§ EXERCISE PROMPT:
I need the lines below from the one with "January 2023 (32, 1807)" down to the one with "[Up Next] (1683, 1320)" reproduced exactly, both ends included, and nothing else.

§ EXTRACTED RECORDS:

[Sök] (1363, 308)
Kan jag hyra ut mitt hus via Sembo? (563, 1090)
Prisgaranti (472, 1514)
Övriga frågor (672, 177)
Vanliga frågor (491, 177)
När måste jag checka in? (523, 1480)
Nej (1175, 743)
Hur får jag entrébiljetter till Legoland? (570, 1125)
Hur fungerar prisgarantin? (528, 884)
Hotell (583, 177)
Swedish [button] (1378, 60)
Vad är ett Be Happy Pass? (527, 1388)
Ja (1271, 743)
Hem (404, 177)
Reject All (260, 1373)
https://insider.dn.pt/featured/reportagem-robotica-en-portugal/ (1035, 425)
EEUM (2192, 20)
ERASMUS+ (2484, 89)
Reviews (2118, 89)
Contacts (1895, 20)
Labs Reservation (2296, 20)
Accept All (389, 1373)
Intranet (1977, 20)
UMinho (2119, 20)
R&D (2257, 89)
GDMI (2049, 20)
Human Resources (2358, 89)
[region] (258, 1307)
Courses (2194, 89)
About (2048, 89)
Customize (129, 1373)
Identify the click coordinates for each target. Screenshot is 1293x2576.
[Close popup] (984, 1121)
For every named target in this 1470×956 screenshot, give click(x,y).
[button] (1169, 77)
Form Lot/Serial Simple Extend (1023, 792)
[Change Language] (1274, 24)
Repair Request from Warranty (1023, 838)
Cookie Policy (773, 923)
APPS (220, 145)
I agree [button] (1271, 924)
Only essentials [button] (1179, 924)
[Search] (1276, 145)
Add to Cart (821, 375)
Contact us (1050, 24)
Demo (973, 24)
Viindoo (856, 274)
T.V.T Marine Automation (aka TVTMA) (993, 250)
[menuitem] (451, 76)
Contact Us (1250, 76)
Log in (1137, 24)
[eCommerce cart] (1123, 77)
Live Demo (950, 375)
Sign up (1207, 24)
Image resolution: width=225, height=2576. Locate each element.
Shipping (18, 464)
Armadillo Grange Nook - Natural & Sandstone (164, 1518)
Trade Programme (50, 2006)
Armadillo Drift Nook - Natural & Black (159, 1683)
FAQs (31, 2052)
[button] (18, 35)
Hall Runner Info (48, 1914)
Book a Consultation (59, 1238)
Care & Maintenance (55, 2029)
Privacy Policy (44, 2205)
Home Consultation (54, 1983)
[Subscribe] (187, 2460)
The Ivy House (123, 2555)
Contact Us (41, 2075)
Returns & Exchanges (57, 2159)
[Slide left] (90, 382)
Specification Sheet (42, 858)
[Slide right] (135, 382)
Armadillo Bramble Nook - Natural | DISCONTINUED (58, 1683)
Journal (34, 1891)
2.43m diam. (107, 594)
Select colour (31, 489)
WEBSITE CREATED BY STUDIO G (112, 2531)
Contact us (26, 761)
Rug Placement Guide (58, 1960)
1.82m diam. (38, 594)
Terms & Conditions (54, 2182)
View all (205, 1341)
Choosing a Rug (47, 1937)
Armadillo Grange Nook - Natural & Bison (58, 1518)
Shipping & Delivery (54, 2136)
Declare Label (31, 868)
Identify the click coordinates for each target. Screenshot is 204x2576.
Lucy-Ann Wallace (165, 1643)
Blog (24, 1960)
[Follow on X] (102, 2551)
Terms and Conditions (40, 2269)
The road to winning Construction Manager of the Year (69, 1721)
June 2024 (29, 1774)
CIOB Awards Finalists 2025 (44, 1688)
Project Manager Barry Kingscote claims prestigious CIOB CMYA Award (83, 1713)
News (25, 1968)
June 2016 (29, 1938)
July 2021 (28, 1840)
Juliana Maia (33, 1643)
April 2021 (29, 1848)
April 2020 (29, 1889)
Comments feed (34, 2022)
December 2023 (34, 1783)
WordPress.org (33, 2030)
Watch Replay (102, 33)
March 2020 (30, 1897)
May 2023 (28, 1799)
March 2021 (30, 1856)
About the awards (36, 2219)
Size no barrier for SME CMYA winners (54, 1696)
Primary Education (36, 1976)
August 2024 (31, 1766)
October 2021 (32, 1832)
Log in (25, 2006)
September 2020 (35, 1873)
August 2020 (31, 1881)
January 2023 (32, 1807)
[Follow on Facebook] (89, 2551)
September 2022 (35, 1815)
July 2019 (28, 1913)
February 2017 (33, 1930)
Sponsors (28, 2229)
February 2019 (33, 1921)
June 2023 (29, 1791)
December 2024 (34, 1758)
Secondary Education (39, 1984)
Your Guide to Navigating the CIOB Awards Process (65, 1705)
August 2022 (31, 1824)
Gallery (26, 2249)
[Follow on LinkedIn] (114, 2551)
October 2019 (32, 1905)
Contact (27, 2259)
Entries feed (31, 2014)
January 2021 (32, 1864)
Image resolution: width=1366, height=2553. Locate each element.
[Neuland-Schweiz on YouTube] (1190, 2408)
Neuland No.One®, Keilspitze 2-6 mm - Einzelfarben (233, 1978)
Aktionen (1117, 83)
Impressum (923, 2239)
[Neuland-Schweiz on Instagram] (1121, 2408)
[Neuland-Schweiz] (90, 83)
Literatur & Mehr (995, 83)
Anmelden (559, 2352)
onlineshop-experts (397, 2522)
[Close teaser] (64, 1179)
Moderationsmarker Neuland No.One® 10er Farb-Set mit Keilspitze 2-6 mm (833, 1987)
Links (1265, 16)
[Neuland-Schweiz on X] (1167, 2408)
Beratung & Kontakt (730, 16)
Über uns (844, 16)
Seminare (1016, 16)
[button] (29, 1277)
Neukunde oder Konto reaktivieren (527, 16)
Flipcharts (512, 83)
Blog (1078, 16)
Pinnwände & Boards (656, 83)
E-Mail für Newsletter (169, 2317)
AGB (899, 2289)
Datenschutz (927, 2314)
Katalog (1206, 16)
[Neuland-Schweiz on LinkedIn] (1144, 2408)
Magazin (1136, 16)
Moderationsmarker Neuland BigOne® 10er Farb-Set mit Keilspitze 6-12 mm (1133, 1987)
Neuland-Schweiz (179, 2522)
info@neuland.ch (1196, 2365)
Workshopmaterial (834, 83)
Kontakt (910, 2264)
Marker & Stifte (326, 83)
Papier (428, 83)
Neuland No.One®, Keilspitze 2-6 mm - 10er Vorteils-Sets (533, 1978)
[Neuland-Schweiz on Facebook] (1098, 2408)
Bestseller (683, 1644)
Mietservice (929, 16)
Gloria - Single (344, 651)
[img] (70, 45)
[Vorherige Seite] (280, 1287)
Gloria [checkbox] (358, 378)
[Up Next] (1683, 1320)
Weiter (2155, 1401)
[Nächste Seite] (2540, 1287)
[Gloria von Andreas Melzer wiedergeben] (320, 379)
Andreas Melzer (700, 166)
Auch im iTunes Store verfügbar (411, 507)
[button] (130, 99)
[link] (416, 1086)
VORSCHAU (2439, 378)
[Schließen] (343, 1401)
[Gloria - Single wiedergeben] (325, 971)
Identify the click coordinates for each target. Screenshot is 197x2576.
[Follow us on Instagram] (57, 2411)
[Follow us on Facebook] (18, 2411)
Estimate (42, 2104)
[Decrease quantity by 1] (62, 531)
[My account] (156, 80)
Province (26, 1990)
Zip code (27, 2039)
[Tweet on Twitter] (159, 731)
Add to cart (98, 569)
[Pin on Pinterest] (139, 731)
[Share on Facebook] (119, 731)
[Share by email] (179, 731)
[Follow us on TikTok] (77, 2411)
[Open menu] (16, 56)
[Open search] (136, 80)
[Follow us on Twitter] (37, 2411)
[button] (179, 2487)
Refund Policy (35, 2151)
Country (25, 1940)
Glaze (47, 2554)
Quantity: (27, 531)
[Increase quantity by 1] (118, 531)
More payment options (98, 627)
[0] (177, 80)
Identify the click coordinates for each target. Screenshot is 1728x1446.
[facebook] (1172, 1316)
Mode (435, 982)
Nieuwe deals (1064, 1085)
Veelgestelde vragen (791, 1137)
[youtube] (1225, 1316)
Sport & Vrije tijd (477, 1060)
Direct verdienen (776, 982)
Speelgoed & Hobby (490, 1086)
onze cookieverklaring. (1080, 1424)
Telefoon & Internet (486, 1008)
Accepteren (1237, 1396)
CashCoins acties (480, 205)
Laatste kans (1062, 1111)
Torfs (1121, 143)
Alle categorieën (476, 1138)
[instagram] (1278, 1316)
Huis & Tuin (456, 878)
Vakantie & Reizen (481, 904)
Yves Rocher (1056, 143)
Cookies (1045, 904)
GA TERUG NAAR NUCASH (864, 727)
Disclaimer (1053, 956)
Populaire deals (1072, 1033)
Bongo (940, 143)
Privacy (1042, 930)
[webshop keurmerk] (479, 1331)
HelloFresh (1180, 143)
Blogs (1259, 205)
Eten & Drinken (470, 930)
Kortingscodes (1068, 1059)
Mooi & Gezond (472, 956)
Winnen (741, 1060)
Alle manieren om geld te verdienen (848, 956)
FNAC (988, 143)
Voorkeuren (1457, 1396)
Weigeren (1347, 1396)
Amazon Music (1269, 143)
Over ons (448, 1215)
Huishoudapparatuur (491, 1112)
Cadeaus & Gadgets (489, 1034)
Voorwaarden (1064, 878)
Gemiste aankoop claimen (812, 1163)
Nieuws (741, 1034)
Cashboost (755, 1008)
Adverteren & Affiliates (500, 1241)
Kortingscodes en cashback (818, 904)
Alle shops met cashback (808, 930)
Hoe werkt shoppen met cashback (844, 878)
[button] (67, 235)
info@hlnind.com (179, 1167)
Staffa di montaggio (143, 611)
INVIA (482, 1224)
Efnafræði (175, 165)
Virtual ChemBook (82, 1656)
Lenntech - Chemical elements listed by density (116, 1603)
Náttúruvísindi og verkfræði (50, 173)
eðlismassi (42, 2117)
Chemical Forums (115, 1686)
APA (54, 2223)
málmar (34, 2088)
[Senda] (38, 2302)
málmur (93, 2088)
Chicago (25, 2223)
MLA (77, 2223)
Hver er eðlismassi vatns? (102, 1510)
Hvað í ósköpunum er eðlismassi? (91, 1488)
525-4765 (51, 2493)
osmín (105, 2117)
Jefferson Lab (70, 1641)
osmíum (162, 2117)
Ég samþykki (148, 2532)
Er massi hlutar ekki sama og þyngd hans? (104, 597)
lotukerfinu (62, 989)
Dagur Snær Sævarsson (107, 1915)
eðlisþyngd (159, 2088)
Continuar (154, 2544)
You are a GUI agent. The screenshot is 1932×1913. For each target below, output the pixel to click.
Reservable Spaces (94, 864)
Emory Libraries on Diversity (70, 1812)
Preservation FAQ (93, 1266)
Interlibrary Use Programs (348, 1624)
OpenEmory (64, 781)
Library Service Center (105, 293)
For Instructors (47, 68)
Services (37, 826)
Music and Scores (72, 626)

§ TASK SOLUTION:
January 2023 (32, 1807)
[Follow on Facebook] (89, 2551)
September 2022 (35, 1815)
July 2019 (28, 1913)
February 2017 (33, 1930)
Sponsors (28, 2229)
February 2019 (33, 1921)
June 2023 (29, 1791)
December 2024 (34, 1758)
Secondary Education (39, 1984)
Your Guide to Navigating the CIOB Awards Process (65, 1705)
August 2022 (31, 1824)
Gallery (26, 2249)
[Follow on LinkedIn] (114, 2551)
October 2019 (32, 1905)
Contact (27, 2259)
Entries feed (31, 2014)
January 2021 (32, 1864)
Image resolution: width=1366, height=2553. Locate each element.
[Neuland-Schweiz on YouTube] (1190, 2408)
Neuland No.One®, Keilspitze 2-6 mm - Einzelfarben (233, 1978)
Aktionen (1117, 83)
Impressum (923, 2239)
[Neuland-Schweiz on Instagram] (1121, 2408)
[Neuland-Schweiz] (90, 83)
Literatur & Mehr (995, 83)
Anmelden (559, 2352)
onlineshop-experts (397, 2522)
[Close teaser] (64, 1179)
Moderationsmarker Neuland No.One® 10er Farb-Set mit Keilspitze 2-6 mm (833, 1987)
Links (1265, 16)
[Neuland-Schweiz on X] (1167, 2408)
Beratung & Kontakt (730, 16)
Über uns (844, 16)
Seminare (1016, 16)
[button] (29, 1277)
Neukunde oder Konto reaktivieren (527, 16)
Flipcharts (512, 83)
Blog (1078, 16)
Pinnwände & Boards (656, 83)
E-Mail für Newsletter (169, 2317)
AGB (899, 2289)
Datenschutz (927, 2314)
Katalog (1206, 16)
[Neuland-Schweiz on LinkedIn] (1144, 2408)
Magazin (1136, 16)
Moderationsmarker Neuland BigOne® 10er Farb-Set mit Keilspitze 6-12 mm (1133, 1987)
Neuland-Schweiz (179, 2522)
info@neuland.ch (1196, 2365)
Workshopmaterial (834, 83)
Kontakt (910, 2264)
Marker & Stifte (326, 83)
Papier (428, 83)
Neuland No.One®, Keilspitze 2-6 mm - 10er Vorteils-Sets (533, 1978)
[Neuland-Schweiz on Facebook] (1098, 2408)
Bestseller (683, 1644)
Mietservice (929, 16)
Gloria - Single (344, 651)
[img] (70, 45)
[Vorherige Seite] (280, 1287)
Gloria [checkbox] (358, 378)
[Up Next] (1683, 1320)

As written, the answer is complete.